■ Aim of the task
The reply should hold only the lines from the one with "Switch to the" through the end of the data, each given exactly.

■ Stored dataset items

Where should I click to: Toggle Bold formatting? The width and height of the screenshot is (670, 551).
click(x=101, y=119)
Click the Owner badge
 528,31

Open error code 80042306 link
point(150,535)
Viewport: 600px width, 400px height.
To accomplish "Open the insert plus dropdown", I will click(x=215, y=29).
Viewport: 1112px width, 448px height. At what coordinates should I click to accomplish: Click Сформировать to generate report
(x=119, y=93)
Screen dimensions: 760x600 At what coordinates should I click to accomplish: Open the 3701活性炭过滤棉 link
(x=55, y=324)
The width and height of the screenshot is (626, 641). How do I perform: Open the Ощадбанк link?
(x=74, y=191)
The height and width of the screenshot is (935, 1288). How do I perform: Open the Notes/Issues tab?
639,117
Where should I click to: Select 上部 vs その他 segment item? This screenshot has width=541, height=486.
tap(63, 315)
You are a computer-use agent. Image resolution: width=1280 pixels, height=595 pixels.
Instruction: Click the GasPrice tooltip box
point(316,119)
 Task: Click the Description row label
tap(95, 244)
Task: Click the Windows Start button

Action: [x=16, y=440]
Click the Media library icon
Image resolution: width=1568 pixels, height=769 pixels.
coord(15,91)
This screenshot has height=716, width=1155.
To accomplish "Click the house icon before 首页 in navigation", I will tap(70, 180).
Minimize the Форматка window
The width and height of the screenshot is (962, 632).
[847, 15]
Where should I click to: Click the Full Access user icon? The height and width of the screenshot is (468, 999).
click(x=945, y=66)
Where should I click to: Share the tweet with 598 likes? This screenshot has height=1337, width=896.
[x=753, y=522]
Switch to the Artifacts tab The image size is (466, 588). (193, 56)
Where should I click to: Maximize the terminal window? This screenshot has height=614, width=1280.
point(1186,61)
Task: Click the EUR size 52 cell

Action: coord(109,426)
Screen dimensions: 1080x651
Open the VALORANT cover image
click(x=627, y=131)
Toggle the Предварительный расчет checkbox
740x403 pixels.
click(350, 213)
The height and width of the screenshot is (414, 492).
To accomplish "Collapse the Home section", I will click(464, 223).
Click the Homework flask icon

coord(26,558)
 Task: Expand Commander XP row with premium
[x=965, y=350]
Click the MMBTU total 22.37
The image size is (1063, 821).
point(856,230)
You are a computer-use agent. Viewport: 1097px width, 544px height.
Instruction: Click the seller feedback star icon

■ Response area
Switch to the Artifacts tab The image size is (466, 588). (193, 56)
Where should I click to: Maximize the terminal window? This screenshot has height=614, width=1280.
point(1186,61)
Task: Click the EUR size 52 cell

Action: coord(109,426)
Screen dimensions: 1080x651
Open the VALORANT cover image
click(x=627, y=131)
Toggle the Предварительный расчет checkbox
740x403 pixels.
click(350, 213)
The height and width of the screenshot is (414, 492).
To accomplish "Collapse the Home section", I will click(464, 223).
Click the Homework flask icon

coord(26,558)
 Task: Expand Commander XP row with premium
[x=965, y=350]
Click the MMBTU total 22.37
The image size is (1063, 821).
point(856,230)
You are a computer-use agent. Viewport: 1097px width, 544px height.
Instruction: Click the seller feedback star icon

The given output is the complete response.